Copy each line of the records below, from the first through the one that contains "0800 - 646 0 646 (308, 2231)", exactly as written.
THE DATA: Begin
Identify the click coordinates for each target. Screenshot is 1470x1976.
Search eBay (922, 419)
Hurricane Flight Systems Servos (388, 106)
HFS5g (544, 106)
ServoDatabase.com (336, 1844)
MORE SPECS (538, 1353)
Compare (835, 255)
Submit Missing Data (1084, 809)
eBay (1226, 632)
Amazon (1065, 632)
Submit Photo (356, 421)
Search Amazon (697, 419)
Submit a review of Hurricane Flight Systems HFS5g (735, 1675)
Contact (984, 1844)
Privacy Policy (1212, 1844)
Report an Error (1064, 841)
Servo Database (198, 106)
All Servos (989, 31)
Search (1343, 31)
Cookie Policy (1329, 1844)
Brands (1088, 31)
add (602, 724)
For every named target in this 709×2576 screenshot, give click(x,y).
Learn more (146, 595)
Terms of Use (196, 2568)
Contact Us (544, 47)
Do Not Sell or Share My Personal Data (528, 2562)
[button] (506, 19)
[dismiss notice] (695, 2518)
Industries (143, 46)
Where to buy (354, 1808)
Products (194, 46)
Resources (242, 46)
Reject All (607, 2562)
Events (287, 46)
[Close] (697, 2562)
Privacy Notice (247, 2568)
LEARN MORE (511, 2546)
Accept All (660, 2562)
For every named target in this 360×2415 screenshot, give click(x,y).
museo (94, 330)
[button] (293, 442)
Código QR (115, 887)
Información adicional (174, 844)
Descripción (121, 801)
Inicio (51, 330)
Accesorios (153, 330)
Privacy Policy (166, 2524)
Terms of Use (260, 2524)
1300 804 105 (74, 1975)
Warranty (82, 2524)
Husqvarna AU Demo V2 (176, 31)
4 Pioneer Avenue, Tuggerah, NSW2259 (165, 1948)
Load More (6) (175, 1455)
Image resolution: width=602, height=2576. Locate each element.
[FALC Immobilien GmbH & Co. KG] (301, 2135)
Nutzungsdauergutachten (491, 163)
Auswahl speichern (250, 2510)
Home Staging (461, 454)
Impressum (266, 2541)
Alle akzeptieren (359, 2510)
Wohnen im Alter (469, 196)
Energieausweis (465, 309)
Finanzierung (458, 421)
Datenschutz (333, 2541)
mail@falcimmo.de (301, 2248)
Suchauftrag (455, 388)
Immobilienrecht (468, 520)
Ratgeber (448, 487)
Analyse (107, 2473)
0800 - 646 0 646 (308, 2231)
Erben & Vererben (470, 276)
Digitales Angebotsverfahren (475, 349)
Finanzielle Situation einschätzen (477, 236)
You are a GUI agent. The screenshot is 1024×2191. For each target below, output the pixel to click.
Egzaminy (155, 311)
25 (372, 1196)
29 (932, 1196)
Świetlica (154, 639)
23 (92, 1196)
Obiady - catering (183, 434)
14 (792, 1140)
THE DATA: End
§ TASK RESULT
Identify the click coordinates for each target. Screenshot is 1470x1976.
Search eBay (922, 419)
Hurricane Flight Systems Servos (388, 106)
HFS5g (544, 106)
ServoDatabase.com (336, 1844)
MORE SPECS (538, 1353)
Compare (835, 255)
Submit Missing Data (1084, 809)
eBay (1226, 632)
Amazon (1065, 632)
Submit Photo (356, 421)
Search Amazon (697, 419)
Submit a review of Hurricane Flight Systems HFS5g (735, 1675)
Contact (984, 1844)
Privacy Policy (1212, 1844)
Report an Error (1064, 841)
Servo Database (198, 106)
All Servos (989, 31)
Search (1343, 31)
Cookie Policy (1329, 1844)
Brands (1088, 31)
add (602, 724)
For every named target in this 709×2576 screenshot, give click(x,y).
Learn more (146, 595)
Terms of Use (196, 2568)
Contact Us (544, 47)
Do Not Sell or Share My Personal Data (528, 2562)
[button] (506, 19)
[dismiss notice] (695, 2518)
Industries (143, 46)
Where to buy (354, 1808)
Products (194, 46)
Resources (242, 46)
Reject All (607, 2562)
Events (287, 46)
[Close] (697, 2562)
Privacy Notice (247, 2568)
LEARN MORE (511, 2546)
Accept All (660, 2562)
For every named target in this 360×2415 screenshot, give click(x,y).
museo (94, 330)
[button] (293, 442)
Código QR (115, 887)
Información adicional (174, 844)
Descripción (121, 801)
Inicio (51, 330)
Accesorios (153, 330)
Privacy Policy (166, 2524)
Terms of Use (260, 2524)
1300 804 105 (74, 1975)
Warranty (82, 2524)
Husqvarna AU Demo V2 (176, 31)
4 Pioneer Avenue, Tuggerah, NSW2259 (165, 1948)
Load More (6) (175, 1455)
Image resolution: width=602, height=2576. Locate each element.
[FALC Immobilien GmbH & Co. KG] (301, 2135)
Nutzungsdauergutachten (491, 163)
Auswahl speichern (250, 2510)
Home Staging (461, 454)
Impressum (266, 2541)
Alle akzeptieren (359, 2510)
Wohnen im Alter (469, 196)
Energieausweis (465, 309)
Finanzierung (458, 421)
Datenschutz (333, 2541)
mail@falcimmo.de (301, 2248)
Suchauftrag (455, 388)
Immobilienrecht (468, 520)
Ratgeber (448, 487)
Analyse (107, 2473)
0800 - 646 0 646 (308, 2231)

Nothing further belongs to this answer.